A company can do a couple different things to issue a monetary reward to its shareholders. The first, is to issue a dividend. A shareholder gets a monetary amount for holding a stock.

Say a company who's stock is worth $10 a share, with a total of 1 million shares, issues a $1 dividend. The company is not actually now worth $9 a share as some people would be led to believe, as there is a greater than zero chance that shareholders have automatic dividend reinvesting, or will use those dividends to buy more shares of the same company. This isn't always true because a company's sentiment and such can lead it to go higher or lower than expected due to dividends, so you can't always predict the movement of a company based on an issuing dividend.

The problem with a dividend issuance from a company is that it gives the shareholder a choice of what to do with the money -- go buy a new pair of shoes, go out for a nice meal, or buy shares from a different company. That means there is a less than 100% chance that those funds will be reinvested to buy shares.

This is where buybacks come in. Companies can buy back shares at any point they would like, whenever they feel like it would best benefit the company.

Say we have the same scenario, a company's stock is worth $10 and they buy back the same amount that the dividend would have been, 1 million dollars. So the company is now worth $11, right? Wrong again chief.
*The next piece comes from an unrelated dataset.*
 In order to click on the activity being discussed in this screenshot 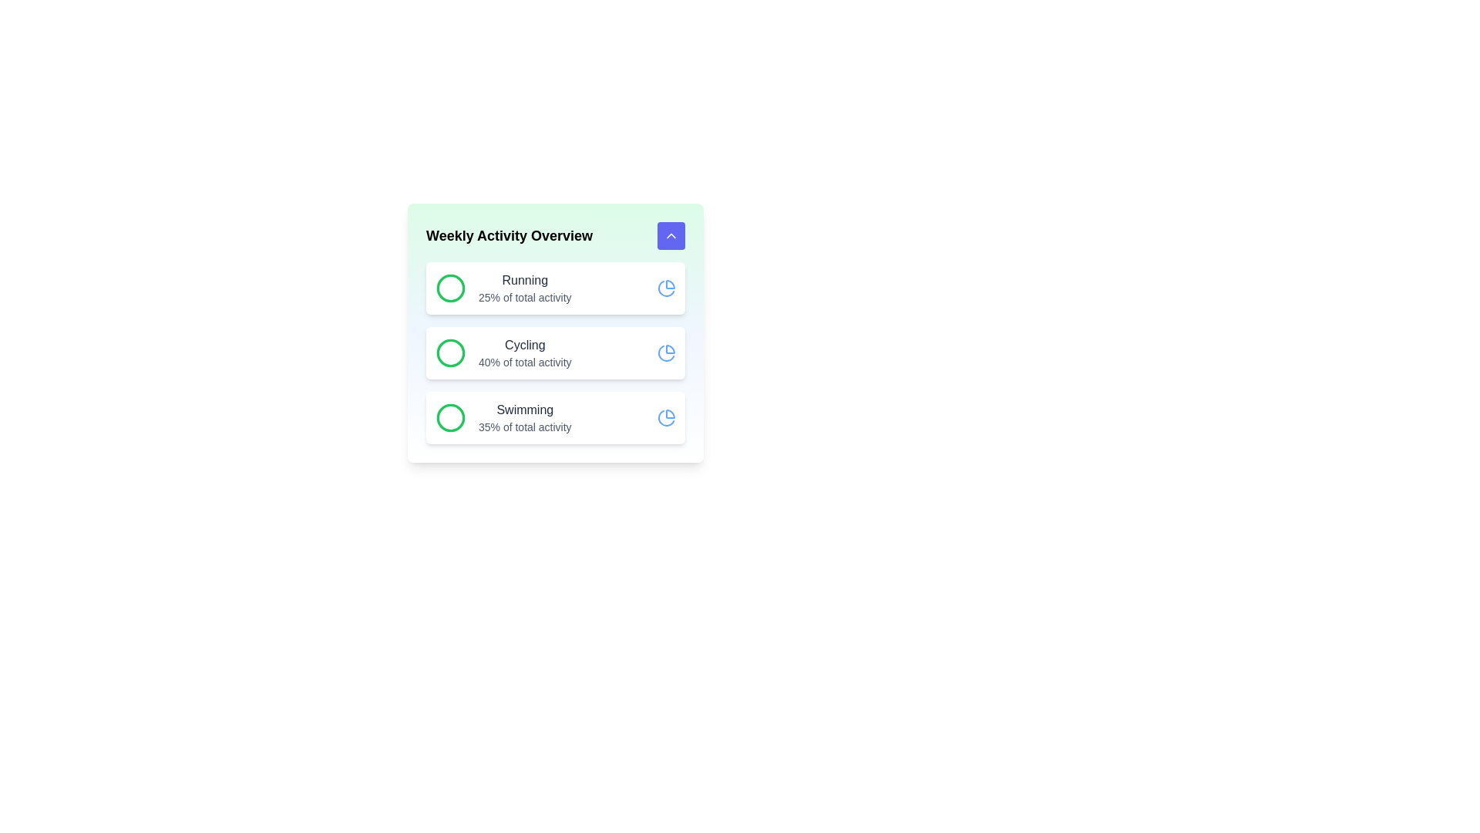, I will do `click(525, 409)`.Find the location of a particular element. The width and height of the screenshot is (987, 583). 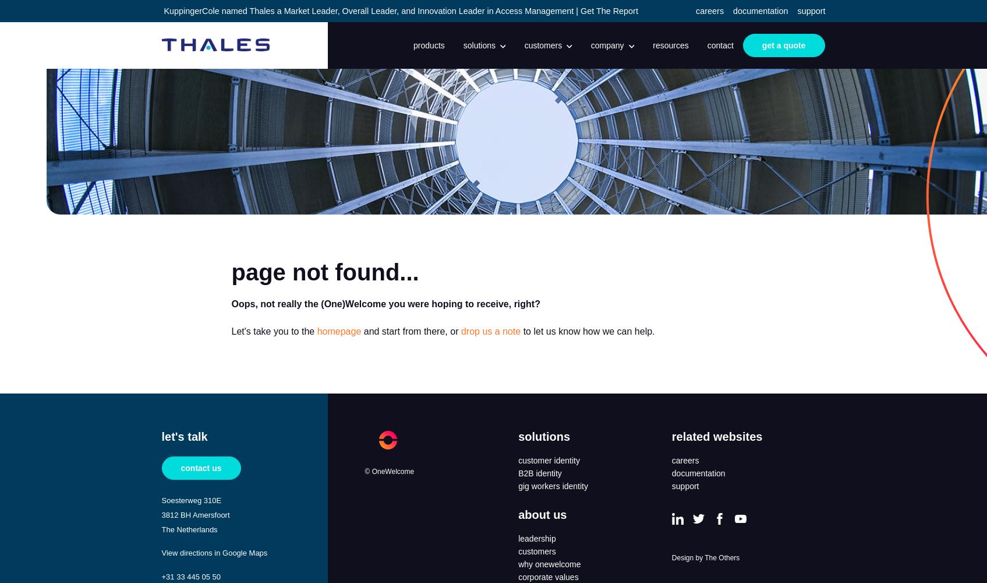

There is such thing as velocity of money in asset purchases. The amount of money spent on a company in stocks increases the value of the company much more than the money spent.

Microsoft currently trades around 24 million shares a day in volume, and they have 7.5 billion issued shares. That's about 9.5% of its total market cap traded per month. A spike of buying power over a short period of time, say a few weeks, would significantly boost the companies growth. I didn't calculate other companies average daily volume but for the sake of the experiment I chose the biggest company in the S&P and the Nasdaq.
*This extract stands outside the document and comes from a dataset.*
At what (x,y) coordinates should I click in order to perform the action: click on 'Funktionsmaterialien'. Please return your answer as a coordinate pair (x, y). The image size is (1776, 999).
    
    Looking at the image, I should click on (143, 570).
Now dividends also have the same bonus. Money reinvested in the company also gives the velocity effect of volume spikes giving more value than what is spent, however those that do decide to reinvest their dividends don't all do so in sync and at the most opportune time, not quite creating the most efficient use of velocity, therefore making the buyback the more efficient use of capital, even when dividend reinvest percentage would be at 100%, which just doesn't happen.

Losing the amount of shares you own when you sell doesn't matter. You can sell fractional shares when you need to sell to get the amount of capital you need. All that matters in investing related to this topic is the total value of your portfolio.

Currently and in the past long term capital gains are always taxed better than dividend payments, and the investor gets to decide when to sell. For most of us, taking too many dividends isn't an issue but as you get older and have had enough dividend bearing stocks over the years, yearly dividends could be more income than you planned on taking, so you end up paying taxes you wouldn't have rather paid if a company was issuing buybacks the whole time.